▼▼▼

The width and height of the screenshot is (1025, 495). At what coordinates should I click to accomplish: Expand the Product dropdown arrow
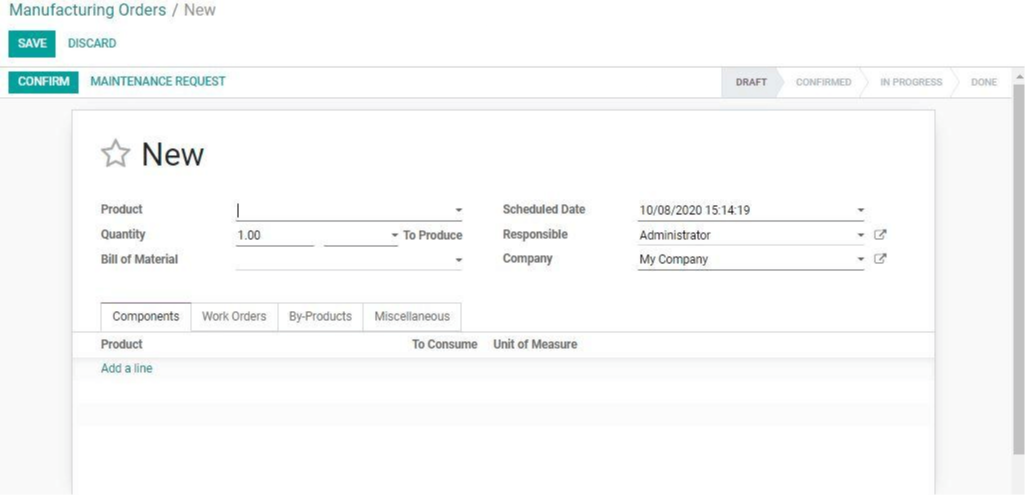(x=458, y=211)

▲▲▲
▼▼▼

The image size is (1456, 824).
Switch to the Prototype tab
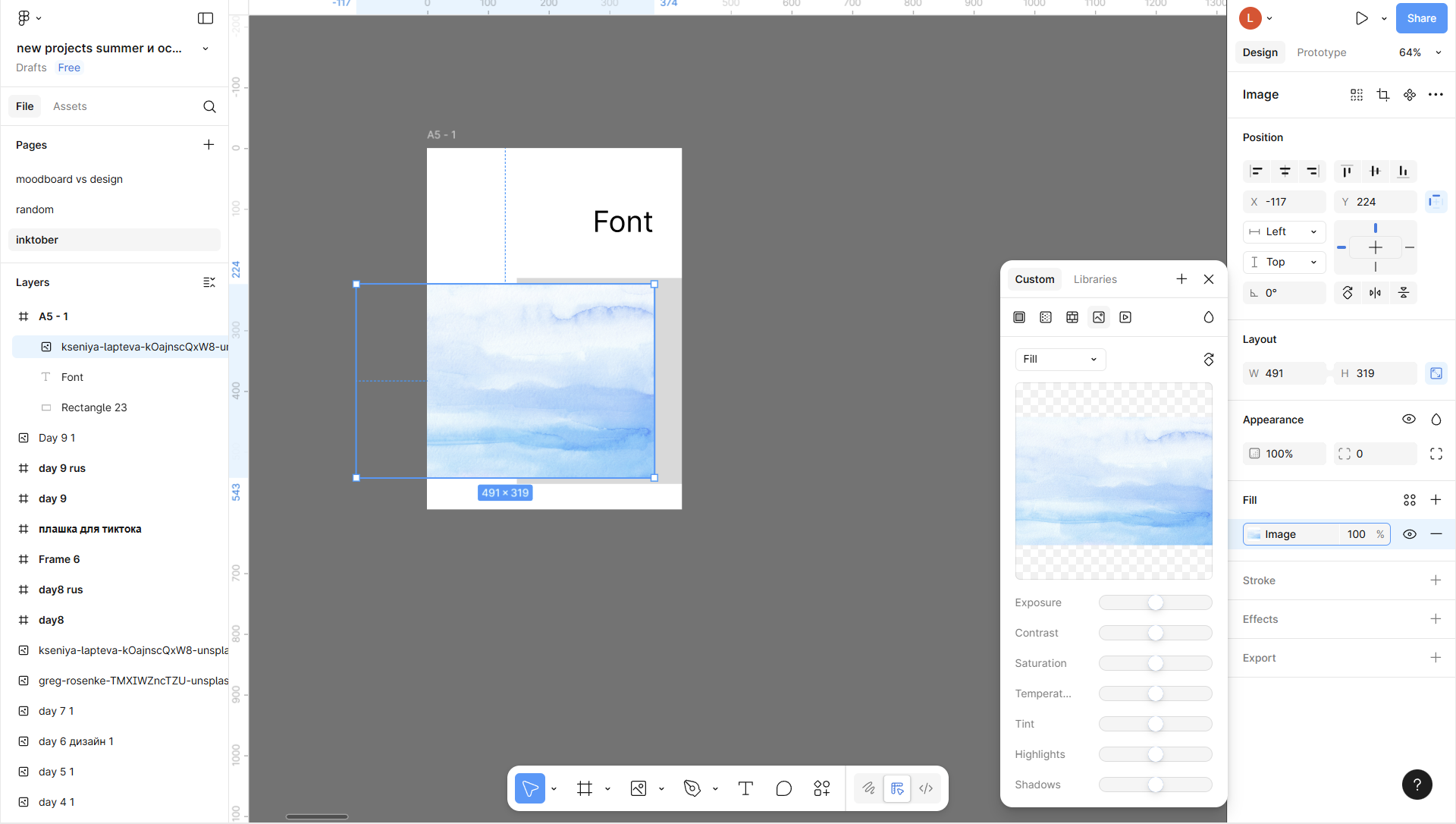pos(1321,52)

▲▲▲

#### What this task involves
Write out the records above word for word, starting with the line that contains "The width and" and continuing through the line that contains "(x=458, y=211)", and leave the pictures out.

#### Answer to this exercise
The width and height of the screenshot is (1025, 495). At what coordinates should I click to accomplish: Expand the Product dropdown arrow
(x=458, y=211)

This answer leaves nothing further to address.